BEN
BOTANICAL ELECTRONIC NEWS
ISSN 1188-603X


No. 177 November 21, 1997aceska@victoria.tc.ca Victoria, B.C.
Dr. A. Ceska, P.O.Box 8546, Victoria, B.C. Canada V8W 3S2

SEQUESTRATE BEN - IT STARTED WITH MACOWANITES

On October 11 and 12, 1997, the South Vancouver Island Mycological Society organized a mushroom foray to the Pacific Rim National Park near Tofino, British Columbia. With the help of mushroom experts (Bryce Kendrick, Paul Kroeger, Ian Gibbson, Oluna Ceska, Tony Trofimow, et al.) we compiled a list of about 140 mushroom species. One of the most interesting finds, at least for me, was Macowanites chlorinosmus.

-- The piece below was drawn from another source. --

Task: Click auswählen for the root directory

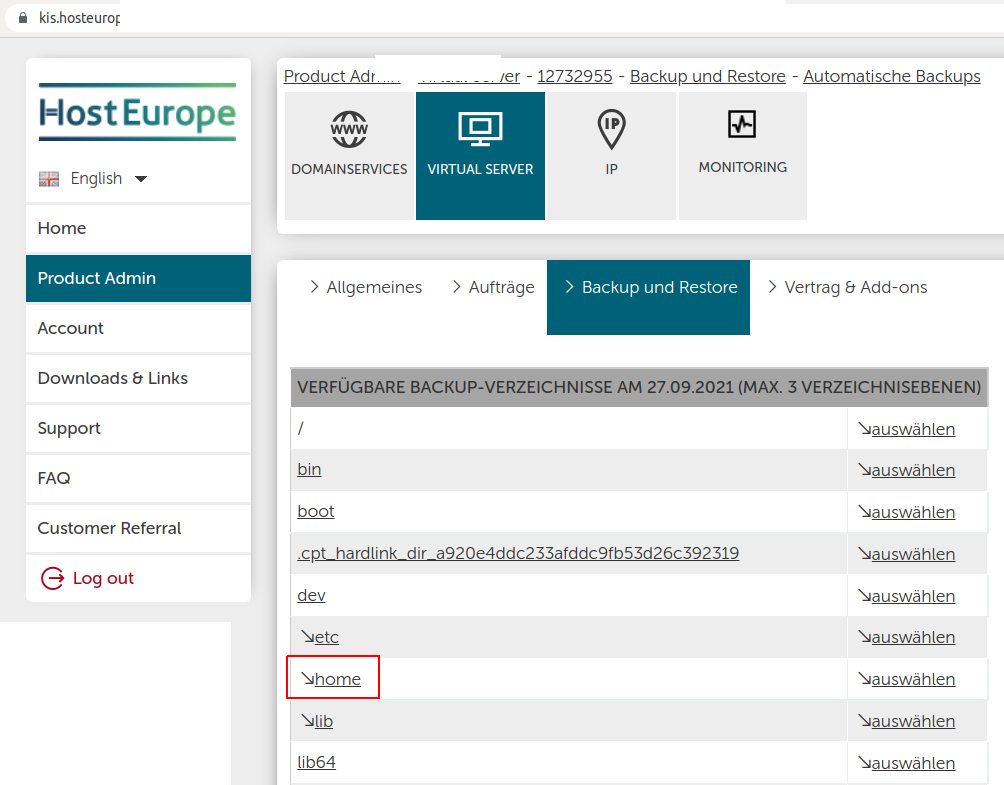Action: click(912, 429)
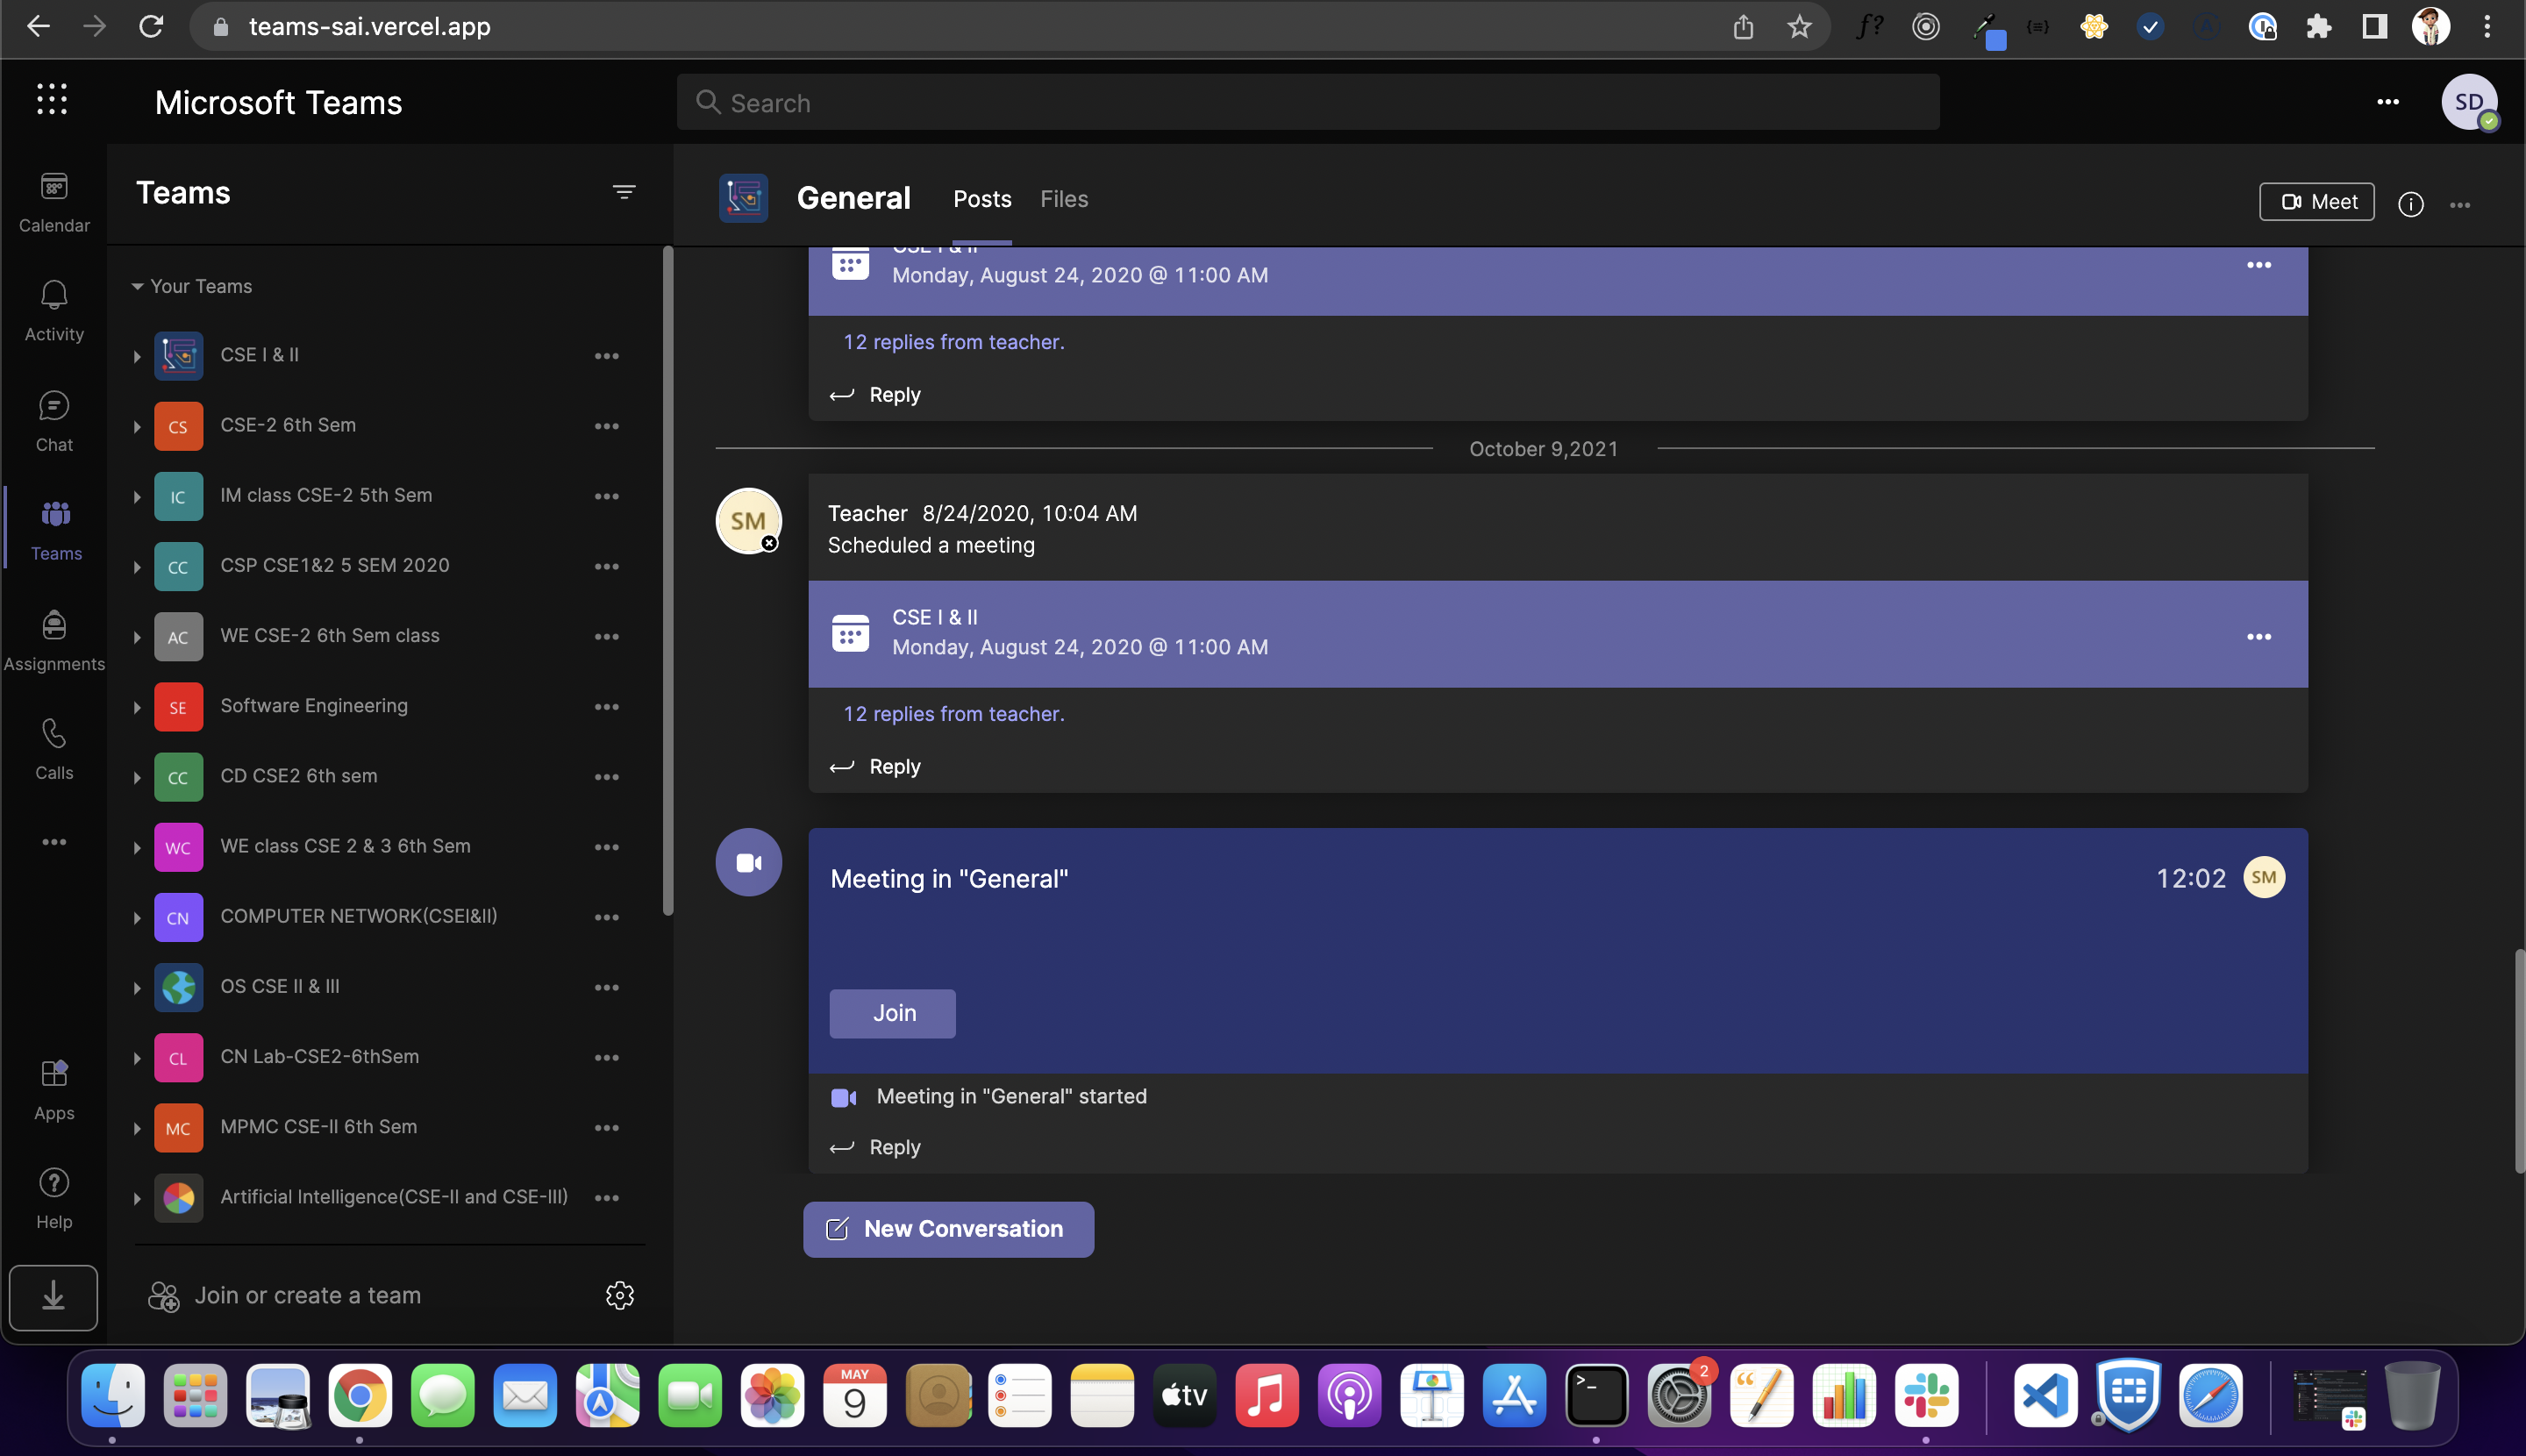2526x1456 pixels.
Task: Open the Apps sidebar icon
Action: tap(54, 1089)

Macowanites looks like Russula that has never made it: an unopened ball with contorted gills inside. Dr. Bryce Kendrick explained to us that Macowanites is a member of the so-called sequestrate fungi (also called secotioid or gastroid fungi), mushrooms that follow the example of truffles and remain buried underground, or grow close to the soil surface. They don't release their spores, but rely on animals for spreading their spores around.

I asked Dr. Bryce Kendrick to write me a short note on these mushrooms for BEN, and he sent me two articles that he published in McIlvainea. I read these articles and realized that a short note would not do justice to those interesting fungi. I have decided to post them in full and the next three issues of BEN (177, 178, and 179) will be fully devoted to this topic.

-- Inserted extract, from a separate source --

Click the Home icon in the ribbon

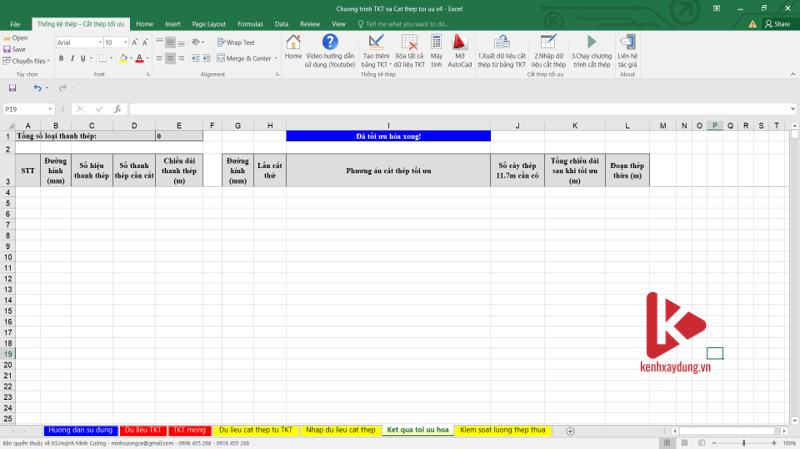(x=293, y=47)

I apologize to all of you who believe that mushrooms really do not belong to the botanical realm. I will post these BEN issues in short intervals of two or three days. This will ensure some degree of continuity, and at the same time, it won't fill your mail boxes entirely. I hope you will enjoy this sequestrate diversion. - Adolf Ceska


EVOLUTION IN ACTION: FROM MUSHROOMS TO TRUFFLES? PART 1

From: Dr. Bryce Kendrick (mycolog@pacificcoast.net)
[Kendrick, B. 1994.
Evolution in action: from mushrooms to truffles. I. McIlvainea 11 (2): 34-38.]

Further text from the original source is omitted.